Enquanto se manteve vestido e falava longe de mim sem que eu ouvisse bem o que dizia, o que me passou pela cabeça, foi que devia ser uma daquelas pessoas que gostam de dar nas vistas. Mais ainda, quando estão frente a muitas câmaras. Quando se aproximou de mim e ouvi tão duros lamentos, percebi que estava enganada. Mais ainda, quando sem pudor, se despiu das vestes com que se apresentou no inicio. Este senhor, que eu só aqui divulgo porque o intuito da sua presença era mesmo fazer-se notar, tem a pele de todo o corpo queimada. Não tem cabelo e esteve meses no hospital sem grandes esperanças de sobrevivência. Quando se ergueu para uma nova vida, foi-lhe atribuída pela segurança social uma pequena pensão vitalícia. Mas na vida anterior, este senhor tinha aberta em Figueiró dos Vinhos, uma pequena loja que era o seu sustento. Mas alguem achou que, acumular a "choruda" pensão com os lucros da loja era demasiado, por isso foi obrigado a encerrá-la.
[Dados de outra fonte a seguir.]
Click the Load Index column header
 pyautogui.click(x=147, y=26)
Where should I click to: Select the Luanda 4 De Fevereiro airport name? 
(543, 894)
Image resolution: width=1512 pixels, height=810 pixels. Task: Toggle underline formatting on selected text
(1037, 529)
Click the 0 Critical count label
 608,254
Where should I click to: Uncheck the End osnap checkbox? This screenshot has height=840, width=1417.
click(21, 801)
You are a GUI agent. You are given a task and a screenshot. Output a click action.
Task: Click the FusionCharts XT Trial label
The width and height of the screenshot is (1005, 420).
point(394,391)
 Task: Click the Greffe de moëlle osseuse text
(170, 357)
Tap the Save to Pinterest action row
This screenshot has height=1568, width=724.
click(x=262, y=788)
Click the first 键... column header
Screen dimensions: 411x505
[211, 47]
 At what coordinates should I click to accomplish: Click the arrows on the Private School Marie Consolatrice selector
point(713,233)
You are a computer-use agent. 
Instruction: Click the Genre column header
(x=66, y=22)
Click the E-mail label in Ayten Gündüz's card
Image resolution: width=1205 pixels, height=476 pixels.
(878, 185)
O que à primeira vista me parecia loucura, era, afinal, indignação. E, de certeza quase absoluta, com tantas câmaras, ouvidos e olhos ali tão perto, a sua história só vai aparecer aqui neste meu cantinho. Porque a mim me tocou. Bem fundo no coração. E senti vergonha alheia, por, com tanta gente ali que tanto o podia ajudar, apenas se vissem sorrisos sarcásticos. Doeu-me.
Ele anda agora de porta a porta a vender queijos, honradamente, para não morrer de fome.